(Excerpts from a dataset)
§

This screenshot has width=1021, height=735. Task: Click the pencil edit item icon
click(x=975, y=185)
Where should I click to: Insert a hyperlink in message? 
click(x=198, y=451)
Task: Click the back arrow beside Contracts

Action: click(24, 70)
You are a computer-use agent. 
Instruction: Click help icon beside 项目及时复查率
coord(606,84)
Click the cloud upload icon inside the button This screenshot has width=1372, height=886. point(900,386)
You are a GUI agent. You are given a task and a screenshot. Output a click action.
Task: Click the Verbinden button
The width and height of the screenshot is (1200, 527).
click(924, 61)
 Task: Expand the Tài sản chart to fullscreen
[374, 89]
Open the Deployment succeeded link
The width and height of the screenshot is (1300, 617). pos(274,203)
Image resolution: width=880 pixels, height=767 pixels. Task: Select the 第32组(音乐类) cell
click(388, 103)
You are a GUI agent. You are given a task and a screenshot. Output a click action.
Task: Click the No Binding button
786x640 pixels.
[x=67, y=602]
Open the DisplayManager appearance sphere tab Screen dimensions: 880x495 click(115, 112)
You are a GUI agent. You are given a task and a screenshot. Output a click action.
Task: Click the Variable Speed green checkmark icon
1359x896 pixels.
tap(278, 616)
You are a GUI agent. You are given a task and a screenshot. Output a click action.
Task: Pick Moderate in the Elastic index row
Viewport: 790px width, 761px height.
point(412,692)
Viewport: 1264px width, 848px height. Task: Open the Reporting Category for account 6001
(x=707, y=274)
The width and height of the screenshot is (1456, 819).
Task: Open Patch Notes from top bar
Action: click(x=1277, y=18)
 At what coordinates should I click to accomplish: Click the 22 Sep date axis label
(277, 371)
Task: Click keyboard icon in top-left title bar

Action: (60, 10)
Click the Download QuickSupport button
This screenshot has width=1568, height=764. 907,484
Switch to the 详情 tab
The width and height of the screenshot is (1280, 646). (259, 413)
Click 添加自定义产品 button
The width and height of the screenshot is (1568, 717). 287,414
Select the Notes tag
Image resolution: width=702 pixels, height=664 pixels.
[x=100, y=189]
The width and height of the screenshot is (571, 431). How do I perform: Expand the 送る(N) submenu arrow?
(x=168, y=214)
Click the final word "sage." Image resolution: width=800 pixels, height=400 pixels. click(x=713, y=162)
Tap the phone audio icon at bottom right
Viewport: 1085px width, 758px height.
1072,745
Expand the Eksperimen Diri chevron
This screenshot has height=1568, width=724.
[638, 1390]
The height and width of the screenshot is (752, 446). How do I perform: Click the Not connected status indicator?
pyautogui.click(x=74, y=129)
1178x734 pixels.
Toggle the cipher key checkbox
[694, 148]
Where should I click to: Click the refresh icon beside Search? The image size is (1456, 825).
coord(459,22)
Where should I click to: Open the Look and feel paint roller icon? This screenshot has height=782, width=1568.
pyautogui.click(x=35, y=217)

§

### ASSIGNMENT
What is needed is the data above, output in full and exactly as it stands.

### SOLUTION TO THE EXERCISE
This screenshot has width=1021, height=735. Task: Click the pencil edit item icon
click(x=975, y=185)
Where should I click to: Insert a hyperlink in message? 
click(x=198, y=451)
Task: Click the back arrow beside Contracts

Action: click(24, 70)
You are a computer-use agent. 
Instruction: Click help icon beside 项目及时复查率
coord(606,84)
Click the cloud upload icon inside the button This screenshot has width=1372, height=886. point(900,386)
You are a GUI agent. You are given a task and a screenshot. Output a click action.
Task: Click the Verbinden button
The width and height of the screenshot is (1200, 527).
click(924, 61)
 Task: Expand the Tài sản chart to fullscreen
[374, 89]
Open the Deployment succeeded link
The width and height of the screenshot is (1300, 617). pos(274,203)
Image resolution: width=880 pixels, height=767 pixels. Task: Select the 第32组(音乐类) cell
click(388, 103)
You are a GUI agent. You are given a task and a screenshot. Output a click action.
Task: Click the No Binding button
786x640 pixels.
[x=67, y=602]
Open the DisplayManager appearance sphere tab Screen dimensions: 880x495 click(115, 112)
You are a GUI agent. You are given a task and a screenshot. Output a click action.
Task: Click the Variable Speed green checkmark icon
1359x896 pixels.
tap(278, 616)
You are a GUI agent. You are given a task and a screenshot. Output a click action.
Task: Pick Moderate in the Elastic index row
Viewport: 790px width, 761px height.
point(412,692)
Viewport: 1264px width, 848px height. Task: Open the Reporting Category for account 6001
(x=707, y=274)
The width and height of the screenshot is (1456, 819).
Task: Open Patch Notes from top bar
Action: click(x=1277, y=18)
 At what coordinates should I click to accomplish: Click the 22 Sep date axis label
(277, 371)
Task: Click keyboard icon in top-left title bar

Action: (60, 10)
Click the Download QuickSupport button
This screenshot has width=1568, height=764. 907,484
Switch to the 详情 tab
The width and height of the screenshot is (1280, 646). (259, 413)
Click 添加自定义产品 button
The width and height of the screenshot is (1568, 717). 287,414
Select the Notes tag
Image resolution: width=702 pixels, height=664 pixels.
[x=100, y=189]
The width and height of the screenshot is (571, 431). How do I perform: Expand the 送る(N) submenu arrow?
(x=168, y=214)
Click the final word "sage." Image resolution: width=800 pixels, height=400 pixels. click(x=713, y=162)
Tap the phone audio icon at bottom right
Viewport: 1085px width, 758px height.
1072,745
Expand the Eksperimen Diri chevron
This screenshot has height=1568, width=724.
[638, 1390]
The height and width of the screenshot is (752, 446). How do I perform: Click the Not connected status indicator?
pyautogui.click(x=74, y=129)
1178x734 pixels.
Toggle the cipher key checkbox
[694, 148]
Where should I click to: Click the refresh icon beside Search? The image size is (1456, 825).
coord(459,22)
Where should I click to: Open the Look and feel paint roller icon? This screenshot has height=782, width=1568.
pyautogui.click(x=35, y=217)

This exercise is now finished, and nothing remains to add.